### What is needed
When you reach the listing, restate it word for word, leaving nothing out.

### Given data
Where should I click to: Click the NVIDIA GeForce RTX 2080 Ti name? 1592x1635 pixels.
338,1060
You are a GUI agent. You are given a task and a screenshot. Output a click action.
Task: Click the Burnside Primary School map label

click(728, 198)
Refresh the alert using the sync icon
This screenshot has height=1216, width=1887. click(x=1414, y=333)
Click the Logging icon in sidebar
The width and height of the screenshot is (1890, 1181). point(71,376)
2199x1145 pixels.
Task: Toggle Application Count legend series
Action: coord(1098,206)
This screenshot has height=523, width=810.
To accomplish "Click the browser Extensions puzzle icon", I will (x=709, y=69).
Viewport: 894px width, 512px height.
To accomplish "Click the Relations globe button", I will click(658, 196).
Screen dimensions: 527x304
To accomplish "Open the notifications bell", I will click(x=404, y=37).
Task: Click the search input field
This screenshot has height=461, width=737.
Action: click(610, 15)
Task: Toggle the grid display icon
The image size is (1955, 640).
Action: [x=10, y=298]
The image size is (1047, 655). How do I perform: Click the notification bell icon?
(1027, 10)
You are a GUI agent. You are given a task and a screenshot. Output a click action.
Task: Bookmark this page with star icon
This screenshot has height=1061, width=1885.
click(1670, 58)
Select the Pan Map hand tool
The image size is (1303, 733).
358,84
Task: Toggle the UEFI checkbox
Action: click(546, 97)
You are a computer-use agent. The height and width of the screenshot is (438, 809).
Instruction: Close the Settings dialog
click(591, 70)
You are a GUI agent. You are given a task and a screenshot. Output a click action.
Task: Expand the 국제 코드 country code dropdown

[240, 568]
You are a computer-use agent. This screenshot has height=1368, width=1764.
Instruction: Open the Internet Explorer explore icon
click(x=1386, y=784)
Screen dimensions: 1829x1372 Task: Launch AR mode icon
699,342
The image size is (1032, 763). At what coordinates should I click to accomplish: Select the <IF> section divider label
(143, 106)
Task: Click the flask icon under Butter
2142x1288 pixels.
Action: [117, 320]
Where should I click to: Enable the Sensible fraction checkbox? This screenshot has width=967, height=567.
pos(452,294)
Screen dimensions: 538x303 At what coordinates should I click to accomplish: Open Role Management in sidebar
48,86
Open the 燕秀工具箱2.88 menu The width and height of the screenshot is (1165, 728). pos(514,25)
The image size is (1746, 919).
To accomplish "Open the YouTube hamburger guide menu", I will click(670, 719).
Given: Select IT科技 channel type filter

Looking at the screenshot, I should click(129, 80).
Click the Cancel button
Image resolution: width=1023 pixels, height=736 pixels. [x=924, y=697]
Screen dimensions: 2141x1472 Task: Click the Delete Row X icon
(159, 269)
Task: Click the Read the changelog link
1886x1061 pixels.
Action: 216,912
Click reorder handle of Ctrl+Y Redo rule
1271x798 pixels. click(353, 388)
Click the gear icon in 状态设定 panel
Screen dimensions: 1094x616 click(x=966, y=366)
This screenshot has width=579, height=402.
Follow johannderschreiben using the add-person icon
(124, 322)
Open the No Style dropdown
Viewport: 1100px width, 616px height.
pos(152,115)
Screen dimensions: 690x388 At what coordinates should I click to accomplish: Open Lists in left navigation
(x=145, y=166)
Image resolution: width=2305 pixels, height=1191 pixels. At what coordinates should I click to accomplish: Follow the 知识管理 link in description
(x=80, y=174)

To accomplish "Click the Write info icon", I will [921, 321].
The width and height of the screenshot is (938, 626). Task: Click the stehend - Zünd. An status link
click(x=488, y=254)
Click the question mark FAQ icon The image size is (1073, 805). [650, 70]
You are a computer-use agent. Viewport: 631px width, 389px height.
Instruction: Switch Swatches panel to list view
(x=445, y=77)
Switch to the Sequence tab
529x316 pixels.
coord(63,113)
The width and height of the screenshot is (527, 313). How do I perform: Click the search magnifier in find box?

### Finished task
Where should I click to: Click the NVIDIA GeForce RTX 2080 Ti name? 1592x1635 pixels.
338,1060
You are a GUI agent. You are given a task and a screenshot. Output a click action.
Task: Click the Burnside Primary School map label

click(728, 198)
Refresh the alert using the sync icon
This screenshot has height=1216, width=1887. click(x=1414, y=333)
Click the Logging icon in sidebar
The width and height of the screenshot is (1890, 1181). point(71,376)
2199x1145 pixels.
Task: Toggle Application Count legend series
Action: coord(1098,206)
This screenshot has height=523, width=810.
To accomplish "Click the browser Extensions puzzle icon", I will (x=709, y=69).
Viewport: 894px width, 512px height.
To accomplish "Click the Relations globe button", I will click(658, 196).
Screen dimensions: 527x304
To accomplish "Open the notifications bell", I will click(x=404, y=37).
Task: Click the search input field
This screenshot has height=461, width=737.
Action: click(610, 15)
Task: Toggle the grid display icon
The image size is (1955, 640).
Action: [x=10, y=298]
The image size is (1047, 655). How do I perform: Click the notification bell icon?
(1027, 10)
You are a GUI agent. You are given a task and a screenshot. Output a click action.
Task: Bookmark this page with star icon
This screenshot has height=1061, width=1885.
click(1670, 58)
Select the Pan Map hand tool
The image size is (1303, 733).
358,84
Task: Toggle the UEFI checkbox
Action: click(546, 97)
You are a computer-use agent. The height and width of the screenshot is (438, 809).
Instruction: Close the Settings dialog
click(591, 70)
You are a GUI agent. You are given a task and a screenshot. Output a click action.
Task: Expand the 국제 코드 country code dropdown

[240, 568]
You are a computer-use agent. This screenshot has height=1368, width=1764.
Instruction: Open the Internet Explorer explore icon
click(x=1386, y=784)
Screen dimensions: 1829x1372 Task: Launch AR mode icon
699,342
The image size is (1032, 763). At what coordinates should I click to accomplish: Select the <IF> section divider label
(143, 106)
Task: Click the flask icon under Butter
2142x1288 pixels.
Action: [117, 320]
Where should I click to: Enable the Sensible fraction checkbox? This screenshot has width=967, height=567.
pos(452,294)
Screen dimensions: 538x303 At what coordinates should I click to accomplish: Open Role Management in sidebar
48,86
Open the 燕秀工具箱2.88 menu The width and height of the screenshot is (1165, 728). pos(514,25)
The image size is (1746, 919).
To accomplish "Open the YouTube hamburger guide menu", I will click(670, 719).
Given: Select IT科技 channel type filter

Looking at the screenshot, I should click(129, 80).
Click the Cancel button
Image resolution: width=1023 pixels, height=736 pixels. [x=924, y=697]
Screen dimensions: 2141x1472 Task: Click the Delete Row X icon
(159, 269)
Task: Click the Read the changelog link
1886x1061 pixels.
Action: 216,912
Click reorder handle of Ctrl+Y Redo rule
1271x798 pixels. click(353, 388)
Click the gear icon in 状态设定 panel
Screen dimensions: 1094x616 click(x=966, y=366)
This screenshot has width=579, height=402.
Follow johannderschreiben using the add-person icon
(124, 322)
Open the No Style dropdown
Viewport: 1100px width, 616px height.
pos(152,115)
Screen dimensions: 690x388 At what coordinates should I click to accomplish: Open Lists in left navigation
(x=145, y=166)
Image resolution: width=2305 pixels, height=1191 pixels. At what coordinates should I click to accomplish: Follow the 知识管理 link in description
(x=80, y=174)

To accomplish "Click the Write info icon", I will [921, 321].
The width and height of the screenshot is (938, 626). Task: Click the stehend - Zünd. An status link
click(x=488, y=254)
Click the question mark FAQ icon The image size is (1073, 805). [650, 70]
You are a computer-use agent. Viewport: 631px width, 389px height.
Instruction: Switch Swatches panel to list view
(x=445, y=77)
Switch to the Sequence tab
529x316 pixels.
coord(63,113)
The width and height of the screenshot is (527, 313). How do I perform: Click the search magnifier in find box?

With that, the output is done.